Selon l’enquête menée par l’OCCRP sur le Rwanda, Paul Kagame aurait utilisé le logiciel Pegasus, fabriqué par la société israélienne NSO Group, pour espionner des dignitaires congolais ainsi que plusieurs autorités du Burundi et de l’Ouganda.
L’« Organized Crime and Corruption Reporting Project (OCCRP) », le consortium des journalistes d’investigations qui enquêtent sur différentes zones géographiques et sur différentes thématiques comme la corruption ou le crime organisé, a découvert dans la liste de la firme israélienne NSO Group – une société israélienne de « cybersécurité » qui vend des logiciels espions aux gouvernements du monde entier – que le gouvernement rwandais de Paul Kagame aurait utilisé les services de Pegasus pour espionner des personnalités politiques et militaires de haut rang des pays voisins dont ceux de la République Démocratique du Congo (RDC).

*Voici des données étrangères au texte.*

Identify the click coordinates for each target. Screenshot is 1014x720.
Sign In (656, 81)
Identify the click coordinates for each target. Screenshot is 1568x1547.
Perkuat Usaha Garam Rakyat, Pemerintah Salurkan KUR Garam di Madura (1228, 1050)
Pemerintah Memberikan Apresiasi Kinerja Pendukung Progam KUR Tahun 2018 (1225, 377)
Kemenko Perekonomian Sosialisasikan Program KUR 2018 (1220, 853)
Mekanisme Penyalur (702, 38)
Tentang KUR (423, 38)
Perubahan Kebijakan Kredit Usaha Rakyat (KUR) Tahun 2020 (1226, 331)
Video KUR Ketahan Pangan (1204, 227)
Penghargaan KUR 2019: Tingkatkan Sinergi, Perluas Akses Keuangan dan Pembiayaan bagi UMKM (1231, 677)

Plusieurs numéros de téléphone de personnalités de premier plan en République Démocratique du Congo, en Ouganda et au Burundi figurent dans les données de la société israélienne NSO Group. Or on sait que le Rwanda a eu des relations glaciales avec ces voisins au fil des années : Il a parrainé des groupes armés dans l’est de la RDC ; a critiqué l’Ouganda pour abriter des milices anti-FPR ; et a été accusé par le Burundi de comploter pour renverser son président.
En RDC, l’OCCRP a identifié dans la base de données de la société israélienne NSO Group des numéros de l’ancien ministre de la Communication et porte-parole du gouvernement, Lambert Mende et d’Albert Yuma, PCA de la Gécamines et la Fédération des Entreprises du Congo, deux proches de l’ancien président Joseph Kabila.
Les journalistes ont également trouvé un numéro appartenant à Jean Bamanisa Saïdi, l’ancien gouverneur des riches provinces aurifères de l’ex-province Orientale et de l’Ituri. Ces numéros avaient été sélectionnés lors de la crise électorale de 2016 où l’on se demandait si Joseph Kabila respecterait les limites constitutionnelles de son dernier mandat.
Plusieurs autorités en Ouganda
Du coté Ougandais sur cette liste, figurent des personnalités comme Ruhakana Rugunda ; le premier ministre ougandais jusqu’au mois dernier et des numéros appartenant aux membres de longue date du cabinet ougandais comme celui du ministre des Affaires étrangères, Sam Kutesa. Il y a aussi celui de David Muhoozi, l’ancien général en chef des forces de défense ; Joseph Ocwet, l’officier supérieur du renseignement ; et la figure de l’opposition Fred Nyanzi Ssentamu. Les numéros sélectionnés ont coïncidé avec une visite de Kagame en Ouganda.
Parmi les Burundais de cette liste, l’OCCRP a identifié les numéros de téléphone d’Alain-Guillaume Bunyoni, le premier ministre du Burundi. Bunyoni avait été ajouté avant d’être nommé Premier ministre puisqu’il était ministre de l’Intérieur du Burundi.
« Il existe déjà une méfiance énorme et fondée entre les gouvernements de la région des Grands Lacs et le Rwanda », a déclaré la journaliste et auteur Michela Wrong auteure d’un ouvrage sur le Front Patriotique Rwandais de Paul Kagame et les crimes dont il est accusé. « [La preuve d’espionnage] encouragera certainement l’opinion selon laquelle le Rwanda n’est pas un partenaire qui respecte les règles. »
Contacté par le consortium, les porte-parole de la RDC et du Burundi ont refusé de commenter sur ces révélations. Celui du gouvernement ougandais, Ofwono Opondo, a déclaré qu’il appartenait « à l’Ouganda de renforcer ses protocoles de cybersécurité, puisque le monde est plein d’espions et d’espionnage, même entre alliés ».